En l’espace de quelques années, la contribution d’Arielle dans le domaine du numérique éducatif a valu à cette jeune informaticienne de nombreuses reconnaissances internationales : ambassadrice du Next Einstein Forum en 2017, elle reçoit le prix Afrique innovante de la Fondation Norbert Ségard en 2018. La même année le magazine Forbes Afrique l’intègre dans son classement des trente jeunes de moins de 30 ans les plus influents en Afrique francophone (30 Under 30).

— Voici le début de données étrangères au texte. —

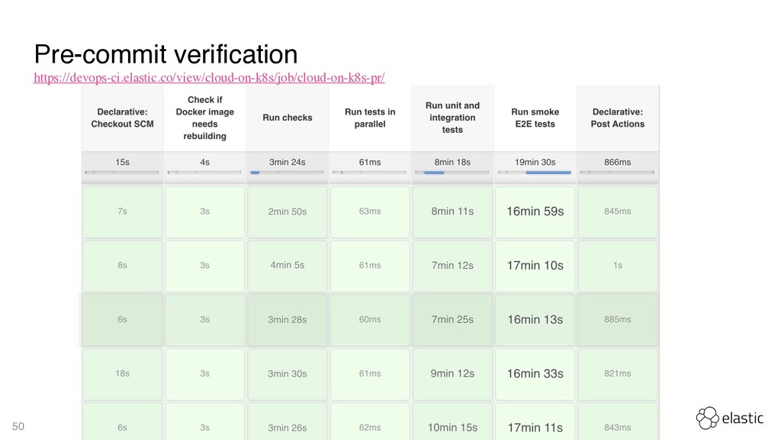The height and width of the screenshot is (440, 781).
Task: Open the 17min 10s smoke test cell
Action: coord(535,265)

Un an plus tard, elle obtient le prestigieux « Prix Margaret Afrique » lors de la Journée de la femme digitale, et l’UNESCO lui décerne le « Prix de l’innovation dans l’éducation ».
En 2019, Arielle Kitio initie le concours « Coder en langues nationales », qui est un projet international soutenu par l’Organisation internationale de la francophonie, la Mastercard Foundation et l’UNESCO.

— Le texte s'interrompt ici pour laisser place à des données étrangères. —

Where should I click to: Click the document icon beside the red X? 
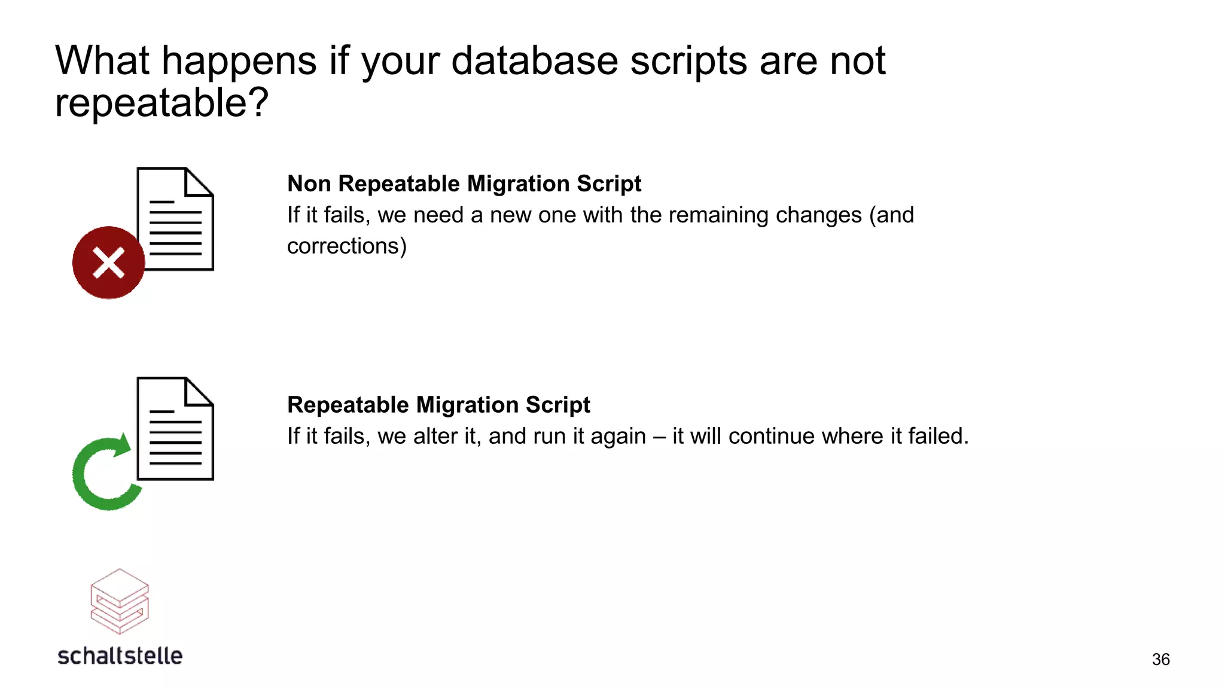click(175, 219)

L’année dernière, ambitieuse, la jeune femme décide de lancer un programme orienté vers les femmes et les jeunes. « Nous sommes partis du fait que moins de 18% des professionnels des TIC du Cameroun sont des femmes. Alors que c’est un secteur qui a plus d’opportunités en matière d’emplois, de télétravail en terme même d’épanouissement de soi ». Techwoman Factory est un programme de formation professionnelle qui vise à faciliter l’accès à l’emploi décent dans le secteur du numérique. Lors de sa première édition, 179 boursières ont pu bénéficier de cette initiative financée par des fonds canadiens et qui permet d’acquérir des compétences dans trois domaines : art numérique, développement web ou data science. « Nous comptons former 2000 femmes d’ici 2026 à travers le Cameroun, avec un taux d’insertion professionnelle de 75% », a-t-elle déclaré. Il faut dire que la marge de manœuvre est encore importante. L’Unesco indique que les femmes ne représentent que 30 % des professionnels tech en Afrique et, selon le dernier rapport de Partech, les entrepreneures ne captent que 7 % des financements (contre 93 % pour les hommes).
Aujourd’hui encore très active au Cameroun, où seulement un quart des habitants sont connectés à Internet, elle se bat à la fois pour l’égalité d’accès à Internet mais aussi pour que les jeunes africains s’intéressent un peu plus à la production de contenus web au lieu de se limiter à leur simple consommation.